In the MetalTalk office, we’ve been playing the new album, and it sounds fresh and exciting. It certainly feels like every song has a story to tell.
“We recorded between breaks during gigging as it’s the surest way to capture that live energy,” Crispian said. “Much of the recording went smoothly and quickly. The longest part of the process usually involved finding the right tempo. The way an acoustic demo sounds, or the feel of a song played live, is rarely the perfect tempo for recording, so it often requires a bit of trial and error. When you see the engineer start to nod his head and dance about, it usually means you’ve nailed it.
“The songwriting process was fairly quick but intensive, with lots of acoustic demos. The return of Jay created a good wave of energy, and we road-tested a lot of these songs before we recorded them. Waves, Gaslighting, Natural Magick, and Taxes all got hammered live before we went into the studio.”

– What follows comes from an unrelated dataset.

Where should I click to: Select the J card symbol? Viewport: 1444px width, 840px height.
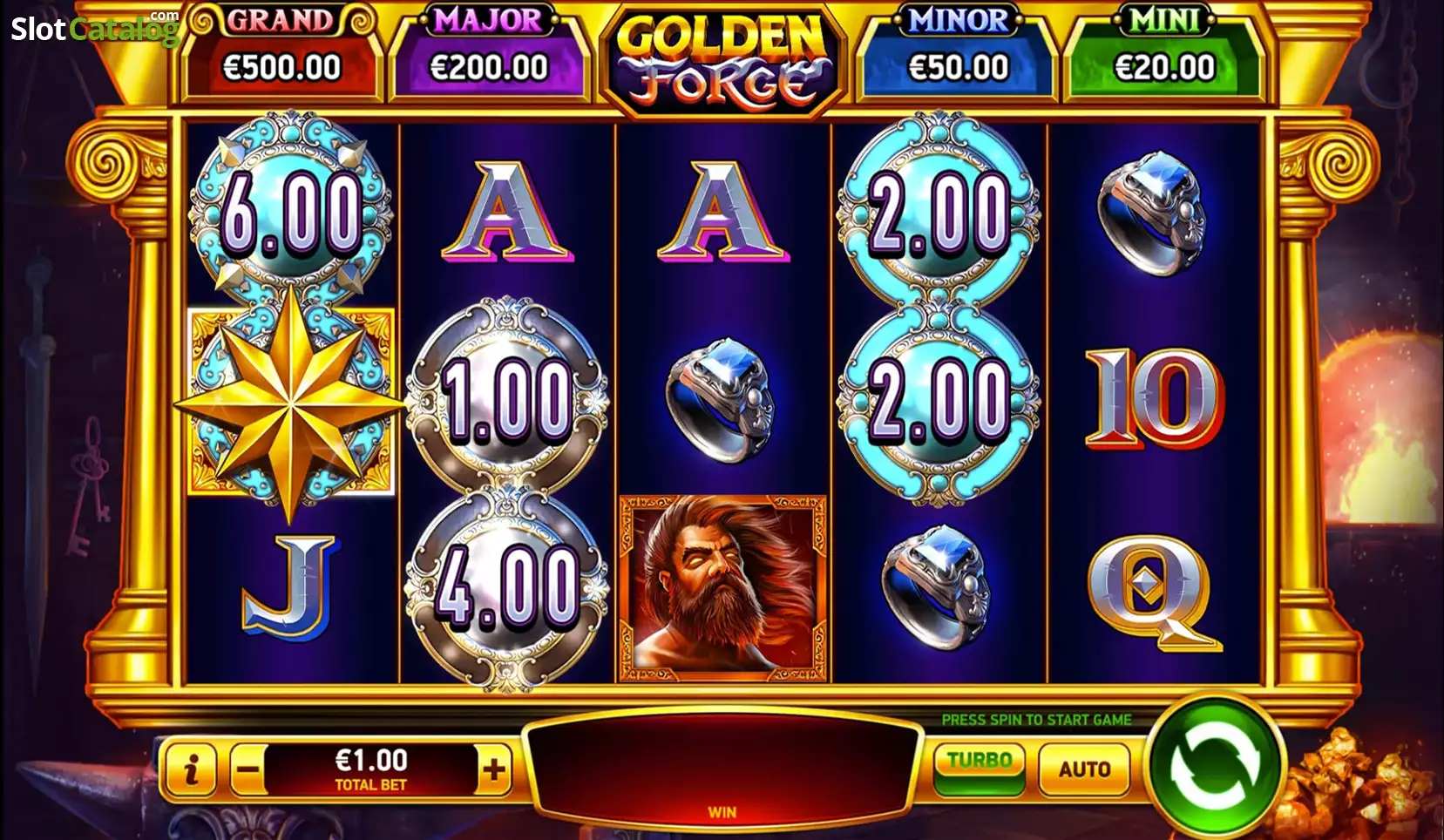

Crispian told us that the new album is “almost a collection of singles.” This is not something we would argue against. “Every song stands up,” he said. “There’s a definite lyrical thread weaving its way through the album, with the forces of darkness and light battling for the eternal soul.
“But, on the whole, Natural Magick feels like a ‘refresh’, which is fun and exciting and much less messy than a rebirth.”